Fortunately, other customers were convinced and the digital label business took off, leading to a second press order, then replacements for the first two 330s with current 3300 presses. ‘We’ve had great support from Xeikon, from the regional financing, and from our colleagues,’ Mr Smith said. ‘But my bank experience meant I understand how finance works. We took a five year loan for the digital press and paid it off a year early.
VariLane software on the front end sets up multiple ‘lanes’ of labels that are cut with positionable slitter wheels at the end of the press and then re-reeled separately.

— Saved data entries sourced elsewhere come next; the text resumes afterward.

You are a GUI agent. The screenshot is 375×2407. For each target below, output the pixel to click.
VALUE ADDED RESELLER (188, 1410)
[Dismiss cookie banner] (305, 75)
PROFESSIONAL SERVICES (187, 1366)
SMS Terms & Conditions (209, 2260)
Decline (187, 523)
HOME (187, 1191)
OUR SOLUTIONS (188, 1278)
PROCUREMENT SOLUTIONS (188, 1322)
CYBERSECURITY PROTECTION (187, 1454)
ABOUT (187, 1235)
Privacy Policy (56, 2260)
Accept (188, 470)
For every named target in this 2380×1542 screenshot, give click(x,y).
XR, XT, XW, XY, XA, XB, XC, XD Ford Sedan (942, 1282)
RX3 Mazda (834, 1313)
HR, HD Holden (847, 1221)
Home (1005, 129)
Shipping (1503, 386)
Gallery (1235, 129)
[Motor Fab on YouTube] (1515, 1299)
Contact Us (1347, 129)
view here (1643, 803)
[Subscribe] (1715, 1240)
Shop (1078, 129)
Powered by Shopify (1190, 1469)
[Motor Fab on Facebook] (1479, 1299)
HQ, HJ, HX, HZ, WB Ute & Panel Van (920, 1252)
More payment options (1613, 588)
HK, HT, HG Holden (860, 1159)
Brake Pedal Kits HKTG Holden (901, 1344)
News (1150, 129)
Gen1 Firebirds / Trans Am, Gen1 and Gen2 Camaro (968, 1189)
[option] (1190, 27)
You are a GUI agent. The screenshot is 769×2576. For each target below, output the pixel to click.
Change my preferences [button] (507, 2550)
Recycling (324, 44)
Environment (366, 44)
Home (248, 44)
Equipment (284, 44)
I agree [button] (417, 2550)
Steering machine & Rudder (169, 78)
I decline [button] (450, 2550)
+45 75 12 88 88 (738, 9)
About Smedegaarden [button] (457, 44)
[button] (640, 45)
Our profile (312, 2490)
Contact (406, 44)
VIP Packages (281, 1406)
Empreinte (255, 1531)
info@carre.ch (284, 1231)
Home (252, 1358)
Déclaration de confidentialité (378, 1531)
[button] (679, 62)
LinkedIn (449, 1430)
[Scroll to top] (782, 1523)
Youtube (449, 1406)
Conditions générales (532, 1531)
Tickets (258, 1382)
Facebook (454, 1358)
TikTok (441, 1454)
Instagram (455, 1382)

‘The real benefit of digital is not the costs, it’s that we’ve been able to change the dialogue with our customers into what we can do, rather than what we charge. We do not sell on price and we don’t want to be the cheapest digital house in the country. We sell on versatility. We were one of the first Xeikon houses in the UK to offer peel-and-reveal label printing, for instance.
‘The opportunities that digital presents are enormous. It’s only just beginning. We’re at the start of a digital revolution over the next five to ten years. I invited my father-in-law back to see the business now. “Hats off, you’ve done it,” he said.’